CANADA STOCKS-TSX falls on Japan aftershock, $110 oil
* TSX down 94.88 points, or 0.67 percent, at 14,107.77
* All 10 main index groups lower (Updates to close, adds details)
By Claire Sibonney
TORONTO, April 7 (Reuters) - Toronto's main stock index fell on Thursday as uncertainty spurred by a major aftershock in Japan, unrest in the Middle East and soaring oil prices prompted a second day of profit-taking after a recent run of strong gains.
Markets were firmly in risk-aversion mode after news that a tsunami warning had been issued for Japan's northeast coast, already devastated by last month's massive quake and tsunami and the nuclear crisis that ensued. [ID:nL3E7F72Y2]
Meanwhile, U.S. crude oil futures jumped above $110 a barrel for the first time since 2008 due to uncertainties about supply in Libya, the Middle East and Nigeria. [O/R]
Among the heaviest decliners, Canadian Natural Resources (CNQ.TO: Quote) fell 1.8 percent to C$46.40, Potash Corp POT.TO lost 1.8 percent to C$56.45, and First Quantum Minerals FM.TO tumbled almost 5 percent to C$135.09.

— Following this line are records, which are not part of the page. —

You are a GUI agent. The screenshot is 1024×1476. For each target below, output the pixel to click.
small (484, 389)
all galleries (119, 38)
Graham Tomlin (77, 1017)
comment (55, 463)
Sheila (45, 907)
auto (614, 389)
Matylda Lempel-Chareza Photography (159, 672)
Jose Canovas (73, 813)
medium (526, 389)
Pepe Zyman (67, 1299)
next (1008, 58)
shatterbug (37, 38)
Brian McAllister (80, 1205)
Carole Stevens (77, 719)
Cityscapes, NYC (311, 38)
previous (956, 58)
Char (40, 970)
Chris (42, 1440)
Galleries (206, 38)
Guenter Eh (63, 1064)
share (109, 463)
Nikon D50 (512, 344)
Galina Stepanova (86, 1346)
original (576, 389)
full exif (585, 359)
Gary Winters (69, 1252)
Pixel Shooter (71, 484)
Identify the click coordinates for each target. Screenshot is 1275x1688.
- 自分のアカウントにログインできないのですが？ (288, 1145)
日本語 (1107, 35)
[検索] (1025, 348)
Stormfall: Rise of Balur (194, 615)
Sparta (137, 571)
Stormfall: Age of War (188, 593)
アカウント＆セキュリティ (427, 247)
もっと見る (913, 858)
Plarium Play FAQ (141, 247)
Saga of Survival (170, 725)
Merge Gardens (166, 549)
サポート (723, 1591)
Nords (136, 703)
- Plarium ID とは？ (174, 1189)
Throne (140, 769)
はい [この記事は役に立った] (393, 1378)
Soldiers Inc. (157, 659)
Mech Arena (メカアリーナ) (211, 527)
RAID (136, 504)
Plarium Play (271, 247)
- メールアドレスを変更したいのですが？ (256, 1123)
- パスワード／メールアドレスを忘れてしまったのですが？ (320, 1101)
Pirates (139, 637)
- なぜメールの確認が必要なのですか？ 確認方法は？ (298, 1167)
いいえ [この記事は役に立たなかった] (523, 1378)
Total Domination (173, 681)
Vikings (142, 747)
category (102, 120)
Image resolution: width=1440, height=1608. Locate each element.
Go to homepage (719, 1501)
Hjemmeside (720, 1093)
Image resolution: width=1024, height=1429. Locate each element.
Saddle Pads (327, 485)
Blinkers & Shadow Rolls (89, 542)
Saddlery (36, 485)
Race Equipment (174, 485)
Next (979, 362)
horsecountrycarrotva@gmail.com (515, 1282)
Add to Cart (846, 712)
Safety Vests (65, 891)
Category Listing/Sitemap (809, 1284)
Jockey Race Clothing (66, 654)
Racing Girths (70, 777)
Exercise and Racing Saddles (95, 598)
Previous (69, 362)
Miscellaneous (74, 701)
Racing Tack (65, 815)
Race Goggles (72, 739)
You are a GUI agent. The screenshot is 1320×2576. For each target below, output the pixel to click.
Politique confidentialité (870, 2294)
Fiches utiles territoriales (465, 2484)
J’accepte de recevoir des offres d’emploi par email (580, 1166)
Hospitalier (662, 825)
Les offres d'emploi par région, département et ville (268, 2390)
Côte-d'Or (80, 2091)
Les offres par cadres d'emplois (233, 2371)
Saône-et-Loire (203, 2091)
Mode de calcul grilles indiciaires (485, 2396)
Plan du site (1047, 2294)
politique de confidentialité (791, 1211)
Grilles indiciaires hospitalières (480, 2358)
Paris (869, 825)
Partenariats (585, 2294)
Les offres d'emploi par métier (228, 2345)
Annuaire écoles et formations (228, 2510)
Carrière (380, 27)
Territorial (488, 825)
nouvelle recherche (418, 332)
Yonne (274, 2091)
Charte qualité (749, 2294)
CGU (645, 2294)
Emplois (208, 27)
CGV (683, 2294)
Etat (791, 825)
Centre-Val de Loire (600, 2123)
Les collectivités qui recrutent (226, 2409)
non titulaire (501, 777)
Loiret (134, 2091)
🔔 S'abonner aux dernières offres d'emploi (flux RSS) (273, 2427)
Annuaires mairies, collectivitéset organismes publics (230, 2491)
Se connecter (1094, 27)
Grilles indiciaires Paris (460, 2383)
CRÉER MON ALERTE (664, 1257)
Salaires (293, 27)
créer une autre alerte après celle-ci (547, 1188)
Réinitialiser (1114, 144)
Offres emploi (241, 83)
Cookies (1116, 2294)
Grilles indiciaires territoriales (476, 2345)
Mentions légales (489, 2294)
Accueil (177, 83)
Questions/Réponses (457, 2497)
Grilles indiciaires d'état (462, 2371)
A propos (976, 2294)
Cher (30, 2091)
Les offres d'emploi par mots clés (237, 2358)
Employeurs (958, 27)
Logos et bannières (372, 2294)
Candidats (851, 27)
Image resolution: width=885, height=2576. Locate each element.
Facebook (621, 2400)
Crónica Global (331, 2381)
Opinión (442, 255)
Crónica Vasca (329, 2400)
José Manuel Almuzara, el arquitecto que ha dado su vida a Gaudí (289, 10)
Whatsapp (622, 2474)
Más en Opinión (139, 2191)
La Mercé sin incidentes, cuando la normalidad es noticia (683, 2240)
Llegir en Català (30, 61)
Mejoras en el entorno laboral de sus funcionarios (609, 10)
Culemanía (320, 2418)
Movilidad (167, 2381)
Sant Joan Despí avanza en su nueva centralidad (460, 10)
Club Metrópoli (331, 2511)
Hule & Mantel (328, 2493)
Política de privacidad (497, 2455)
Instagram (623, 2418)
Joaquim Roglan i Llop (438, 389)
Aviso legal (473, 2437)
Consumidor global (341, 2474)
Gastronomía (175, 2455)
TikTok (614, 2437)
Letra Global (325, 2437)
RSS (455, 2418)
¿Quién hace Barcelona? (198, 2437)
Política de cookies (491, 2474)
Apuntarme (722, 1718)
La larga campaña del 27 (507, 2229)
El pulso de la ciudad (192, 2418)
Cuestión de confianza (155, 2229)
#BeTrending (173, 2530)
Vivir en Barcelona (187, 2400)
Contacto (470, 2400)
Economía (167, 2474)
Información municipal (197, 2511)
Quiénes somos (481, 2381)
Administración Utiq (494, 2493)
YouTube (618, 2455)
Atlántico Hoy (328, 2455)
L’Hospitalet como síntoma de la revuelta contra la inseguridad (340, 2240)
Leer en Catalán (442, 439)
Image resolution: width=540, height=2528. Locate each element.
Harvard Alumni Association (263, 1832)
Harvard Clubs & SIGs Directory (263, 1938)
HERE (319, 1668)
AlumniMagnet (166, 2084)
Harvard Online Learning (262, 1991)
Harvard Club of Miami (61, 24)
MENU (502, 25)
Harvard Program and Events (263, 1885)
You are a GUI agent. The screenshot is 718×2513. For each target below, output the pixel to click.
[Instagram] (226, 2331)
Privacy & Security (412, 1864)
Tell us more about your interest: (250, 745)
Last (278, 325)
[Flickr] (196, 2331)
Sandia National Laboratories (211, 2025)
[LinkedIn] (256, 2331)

"One reason we're seeing weakness broadly is oil prices continue to spike up. Is that going to hamper some of the economic momentum we've been building towards over the last few months?" said Youssef Zohny, portfolio manager at Van Arbor Asset Management in Vancouver.
Zohny said other factors dampening the market were a flare-up of fighting in Gaza and a looming U.S. government shutdown due to the lack of a budget deal.
Investors may also be holding off bets ahead of the start of U.S. earnings season next week.
The Toronto Stock Exchange's S&P/TSX composite index .GSPTSE ended down 94.88 points, or 0.67 percent, at 14,107.77. All 10 of the index's sectors were weaker.
It was the index's second day of losses following six sessions of gains.
Gold miners fell 0.3 percent despite the price of bullion hitting a record high for a third straight session. [GOL/]
Barrick Gold Corp (ABX.TO: Quote) dropped nearly 1 percent to C$51.50, but Goldcorp (G.TO: Quote) bucked the trend, rising 0.4 percent to C$50.93.